##### PASSAGE #####

They were placed in a small shed on a bed of straw under heat lamps with freezing temperatures outside. Each one received twelve painful shots each day for two weeks. The small dark calf began to lose patches of his coat with bare skin exposed. All we could do was lay with them, stroke their backs, talk to them in a soft voice, and listen to their painful sighs. It was necessary to force them to drink milk replacer to keep them alive. One could only hope and pray every day and night that their small, compromised bodies and a deep will to survive would somehow pull them through. Slowly the diarrhea subsided, their appetites increased, and they started to put on weight.

In late spring after being cooped up in a shed, they were let loose in the big pasture. What a joy to see the wonder in their eyes as they ran through the meadows, climbed hills, and explored stands of willows and firs. Best of all was meeting their big brother, Benjamin, a full-grown black and white Holstein. "Benny" had been rescued from a Skagit Valley dairy many years before.

All three calves have individual identities but all are gentle, affectionate, and - like any dog or cat - love to be petted. All are vocal as they listen and respond to human voices. In their innocence, they trust, and know that someone cares and they belong.

#####

## DIRECTIONS:
1. Extract word for word the span of the passage about the rescued calves that runs from "All three calves" up to and including "and they belong.".
2. Extend the account of the rescued calves with new sentences that pick up after its final line.
The rows here play no part in this.

##### RECORD LIST #####

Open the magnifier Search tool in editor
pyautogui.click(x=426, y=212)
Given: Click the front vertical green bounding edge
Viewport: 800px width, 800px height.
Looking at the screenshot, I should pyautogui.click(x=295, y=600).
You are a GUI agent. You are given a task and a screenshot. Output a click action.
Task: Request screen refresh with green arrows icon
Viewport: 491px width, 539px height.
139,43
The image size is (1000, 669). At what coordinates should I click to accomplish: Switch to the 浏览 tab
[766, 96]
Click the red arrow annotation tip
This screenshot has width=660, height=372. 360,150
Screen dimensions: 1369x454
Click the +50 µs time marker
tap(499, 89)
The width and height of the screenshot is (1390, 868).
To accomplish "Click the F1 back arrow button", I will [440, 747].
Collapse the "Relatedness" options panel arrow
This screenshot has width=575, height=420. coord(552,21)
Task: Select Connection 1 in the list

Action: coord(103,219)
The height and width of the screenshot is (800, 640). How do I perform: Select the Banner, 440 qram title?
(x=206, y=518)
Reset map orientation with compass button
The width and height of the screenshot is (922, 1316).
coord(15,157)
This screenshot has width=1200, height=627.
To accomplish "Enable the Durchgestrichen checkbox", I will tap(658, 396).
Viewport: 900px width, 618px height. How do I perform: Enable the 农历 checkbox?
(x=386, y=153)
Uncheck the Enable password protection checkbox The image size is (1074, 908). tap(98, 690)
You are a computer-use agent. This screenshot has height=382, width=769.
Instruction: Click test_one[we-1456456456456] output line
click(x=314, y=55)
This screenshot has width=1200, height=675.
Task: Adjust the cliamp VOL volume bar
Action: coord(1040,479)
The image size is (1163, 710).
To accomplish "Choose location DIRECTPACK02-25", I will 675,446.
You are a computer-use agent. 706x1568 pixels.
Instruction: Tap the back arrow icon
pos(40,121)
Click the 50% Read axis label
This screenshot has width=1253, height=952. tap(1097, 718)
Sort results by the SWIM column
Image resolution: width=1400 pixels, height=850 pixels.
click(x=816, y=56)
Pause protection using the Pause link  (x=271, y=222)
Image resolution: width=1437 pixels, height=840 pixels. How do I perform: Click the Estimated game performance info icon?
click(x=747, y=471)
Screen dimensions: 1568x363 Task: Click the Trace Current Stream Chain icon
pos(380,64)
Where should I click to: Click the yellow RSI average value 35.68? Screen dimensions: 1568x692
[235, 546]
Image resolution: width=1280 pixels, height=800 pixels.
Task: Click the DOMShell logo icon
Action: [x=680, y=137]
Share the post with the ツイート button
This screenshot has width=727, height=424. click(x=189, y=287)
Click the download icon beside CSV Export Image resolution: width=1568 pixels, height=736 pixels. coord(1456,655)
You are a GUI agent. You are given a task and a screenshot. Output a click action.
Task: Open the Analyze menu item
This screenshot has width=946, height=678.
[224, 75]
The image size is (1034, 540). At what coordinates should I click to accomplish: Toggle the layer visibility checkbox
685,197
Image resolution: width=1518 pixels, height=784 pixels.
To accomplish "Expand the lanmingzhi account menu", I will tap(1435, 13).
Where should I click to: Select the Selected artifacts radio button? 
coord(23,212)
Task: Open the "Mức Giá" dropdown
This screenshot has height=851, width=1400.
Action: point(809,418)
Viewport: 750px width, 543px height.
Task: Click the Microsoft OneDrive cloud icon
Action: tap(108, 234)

#####

## PER-TASK OUTPUTS:
1.
All three calves have individual identities but all are gentle, affectionate, and - like any dog or cat - love to be petted. All are vocal as they listen and respond to human voices. In their innocence, they trust, and know that someone cares and they belong.

2.
They are truly contented cows but, sadly, not one dairy cow in any mega-dairy across the U.S. will experience in a lifetime what Dodge, Martini, and Sparky experience in one day.

Probably only a handful of cows like them ever have a chance to live out their natural lives of 20 to 25 years. The other day-old calves at the auction with Dodge, Sparky, and Martini who managed to survive the brutality and misery will be slaughtered at 30 months of age. Most U.S. trading partners will not accept any cattle older than this due to the increased risk of BSD.

“When the suffering of another creature causes you to feel pain…
Come closer, as close as you can to him who suffers and try to help.”